Simulation / Modeling / Design

Using Physics-Informed Deep Learning for Transport in Porous Media

NVIDIA Modulus was previously known as NVIDIA SimNet.

Simulations are pervasive in every domain of science and engineering, but they are often constrained by large computational times, limited compute resources, tedious manual setup efforts, and the need for technical expertise. NVIDIA Modulus is a simulation toolkit that addresses these challenges with a combination of AI and physics. 

A success story of Modulus application today is in modeling the flow and transport in porous media. This effort was led by Cedric Frances, a PhD student at Stanford University.

Use case study

Cedric is researching the applicability and limitations of mesh-free reservoir simulations using physics-informed neural networks (PINNs). He’s keenly interested in the flow and transport problem in porous media (conservation of mass and Darcy flow). Cedric’s application is a Python-based reservoir simulator, which computes the pressure and concentrations of various fluids in a porous media and enables predictions that typically affect large, industrial energy projects. This includes the production of hydrocarbons, storage of carbon dioxide, water disposal, air storage, waste management, and so on.

Researchers previously tried to use the PINNs approach to capture the solution of a hyperbolic problem with nonconvex flux term (Riemann problem) in a forward setting with no data other than initial and boundary conditions. Unfortunately, these attempts were unsuccessful.

Before trying out Modulus, Cedric developed his own implementations of PINNs using Python and deep learning frameworks such as TensorFlow and Keras. He used various architectures of networks, such as residual, GAN, periodic activation, CNN, PDE-Net, and so on. However, it was difficult to implement all of them to find which one worked best or worked at all.
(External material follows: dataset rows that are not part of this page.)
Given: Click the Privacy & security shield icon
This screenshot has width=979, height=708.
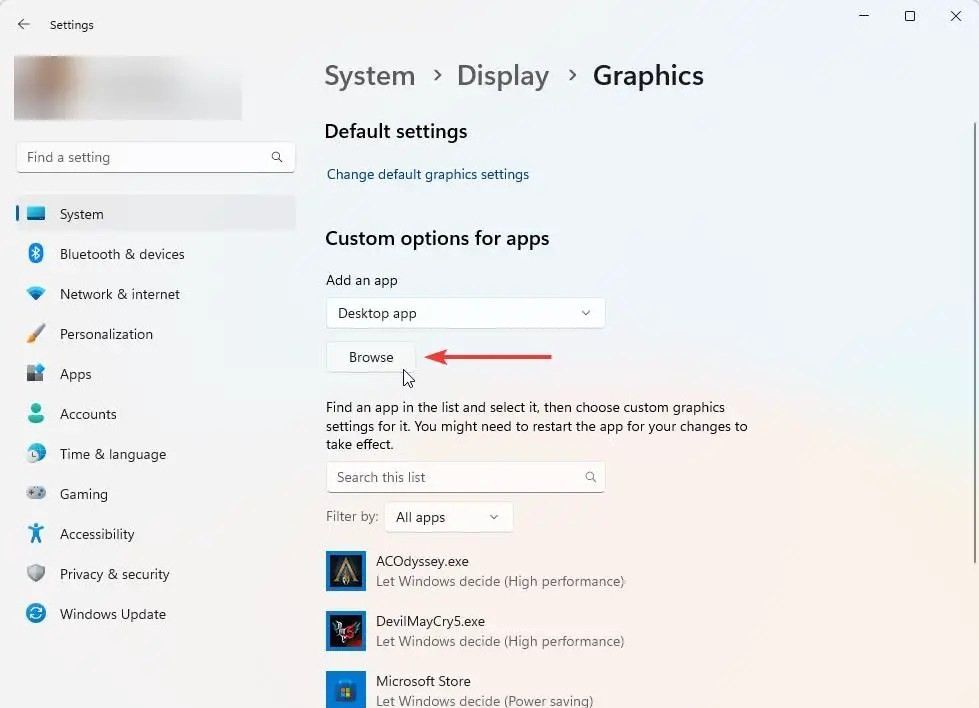Looking at the screenshot, I should tap(36, 574).
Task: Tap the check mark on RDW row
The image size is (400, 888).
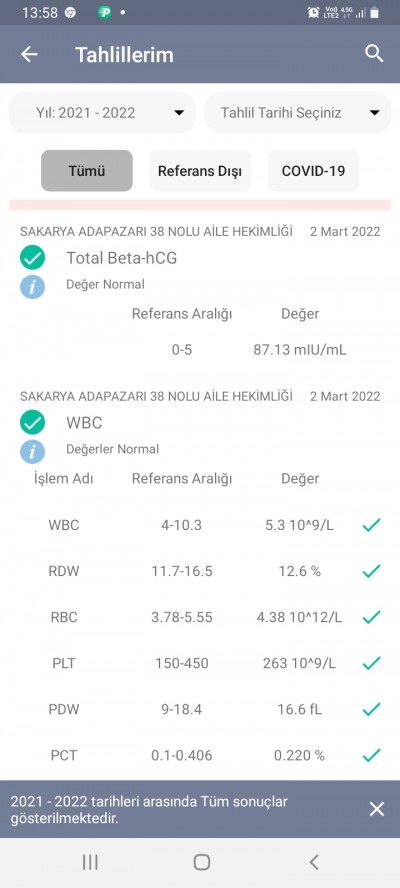Action: (x=371, y=571)
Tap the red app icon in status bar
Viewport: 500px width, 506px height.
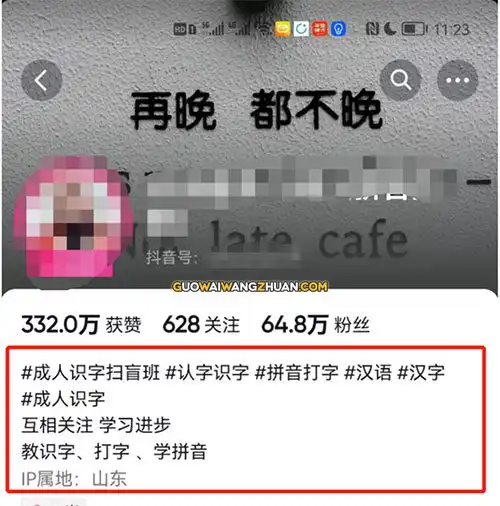pyautogui.click(x=320, y=29)
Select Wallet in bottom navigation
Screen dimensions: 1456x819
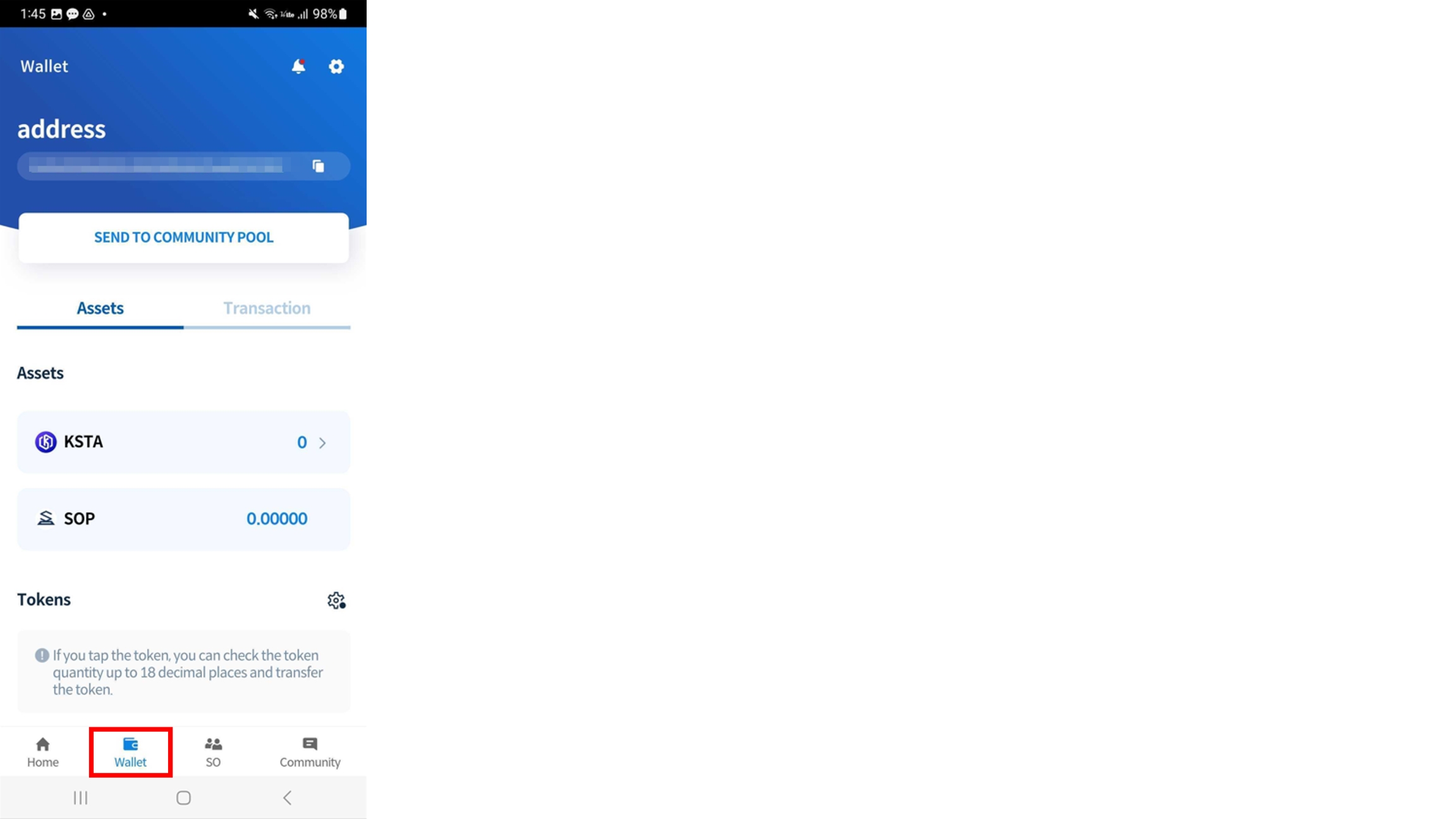click(130, 752)
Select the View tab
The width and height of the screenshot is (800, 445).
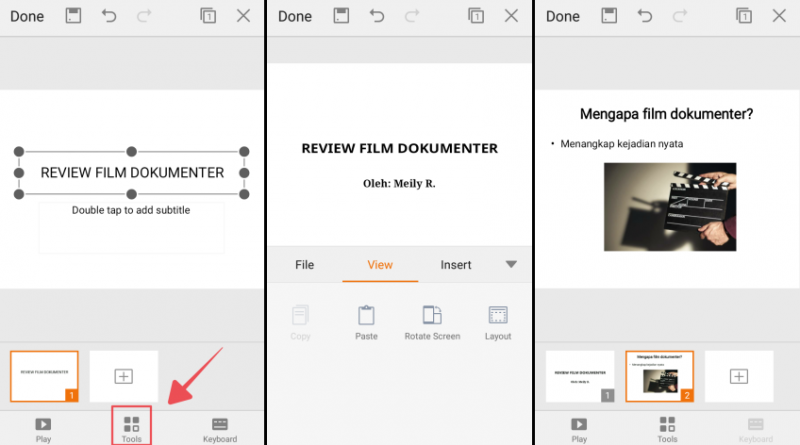pos(380,265)
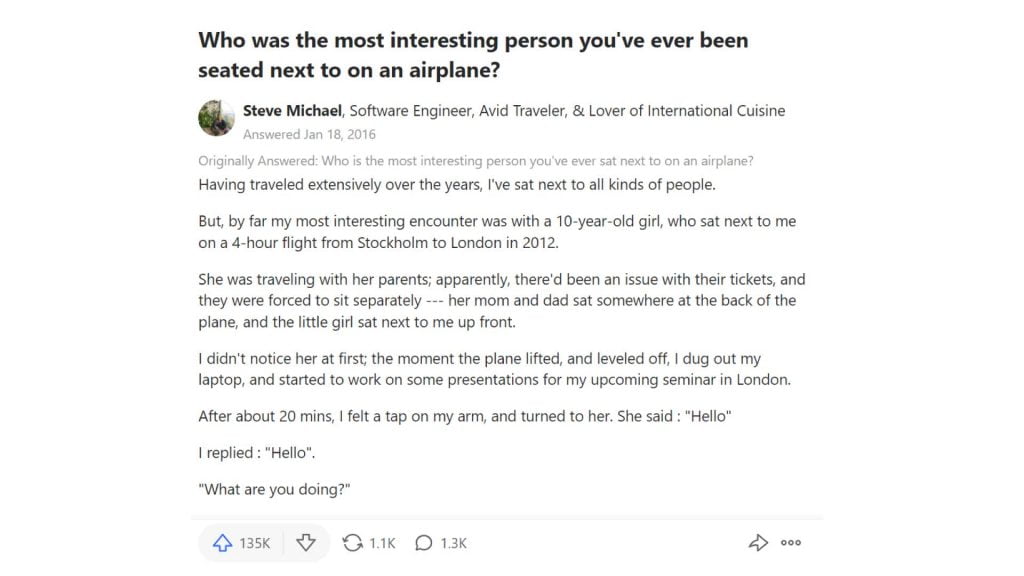Click the I replied Hello line
This screenshot has height=576, width=1024.
coord(257,453)
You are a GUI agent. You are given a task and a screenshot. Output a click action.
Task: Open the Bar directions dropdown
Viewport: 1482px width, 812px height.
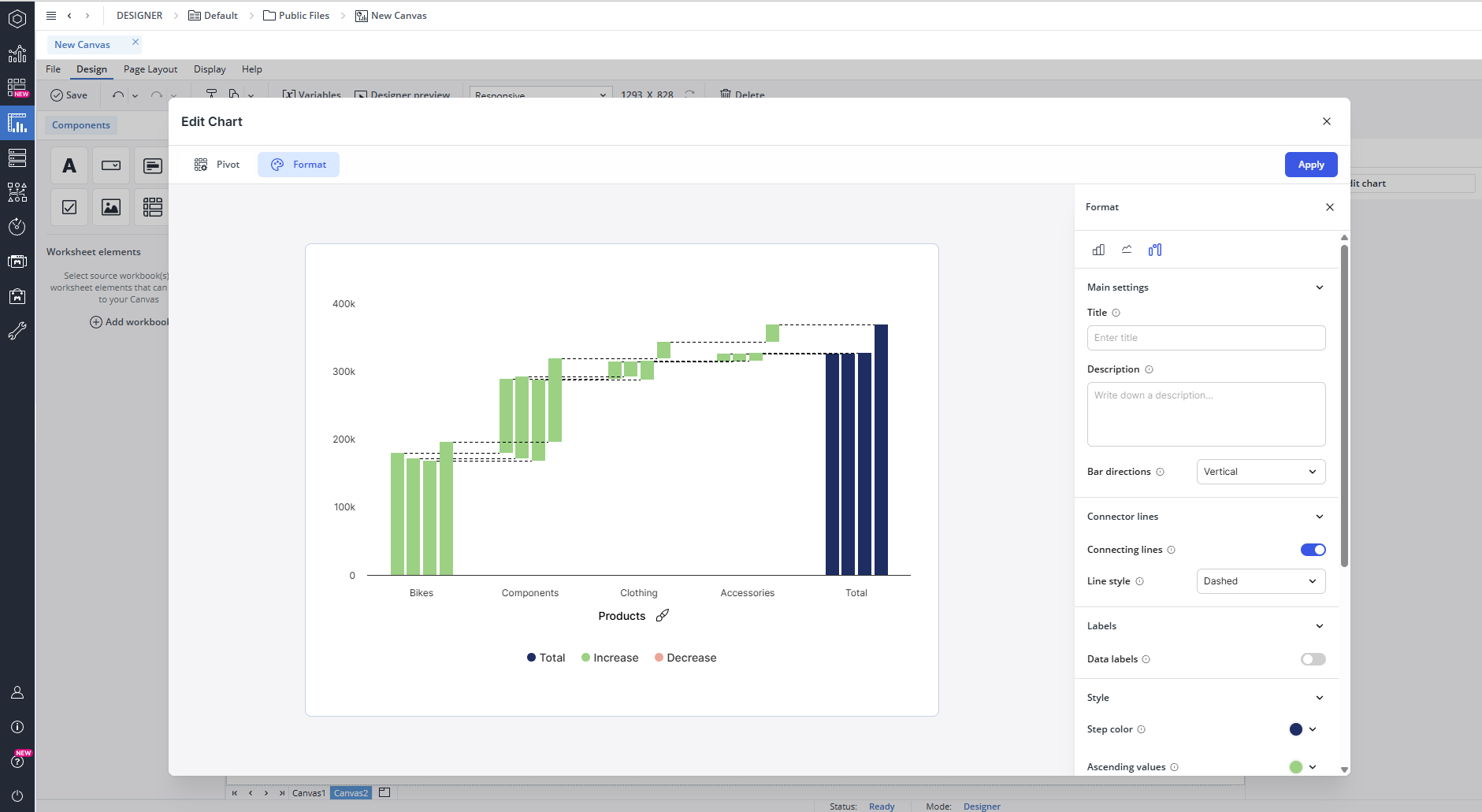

The emergence of open-source code on GitHub made it easy to test these implementations out. The high overhead involved in every new implementation, such as environment setup, hardware configuration, modification of code to test his own problem, and so on, was not efficient.

Cedric wanted to have a good, unified framework maintained by a team of professional software developers to solve problems that allowed him to focus on the physics of the problem and extensively test the methods that have been recently published. His search for such a framework ended when he stumbled upon Modulus.

Cedric downloaded Modulus and started using fully connected networks with tanh activation functions and spatial weighing of the loss function. He discovered that the Modulus general-purpose framework with multiple architectures and well-documented examples served as a good starting point. Its ability to emulate solutions with sharp shocks, introduce new dynamic constraints such as entropy and velocity saved him weeks of development. More importantly, it provided a quick turnaround on testing methods to determine their usefulness.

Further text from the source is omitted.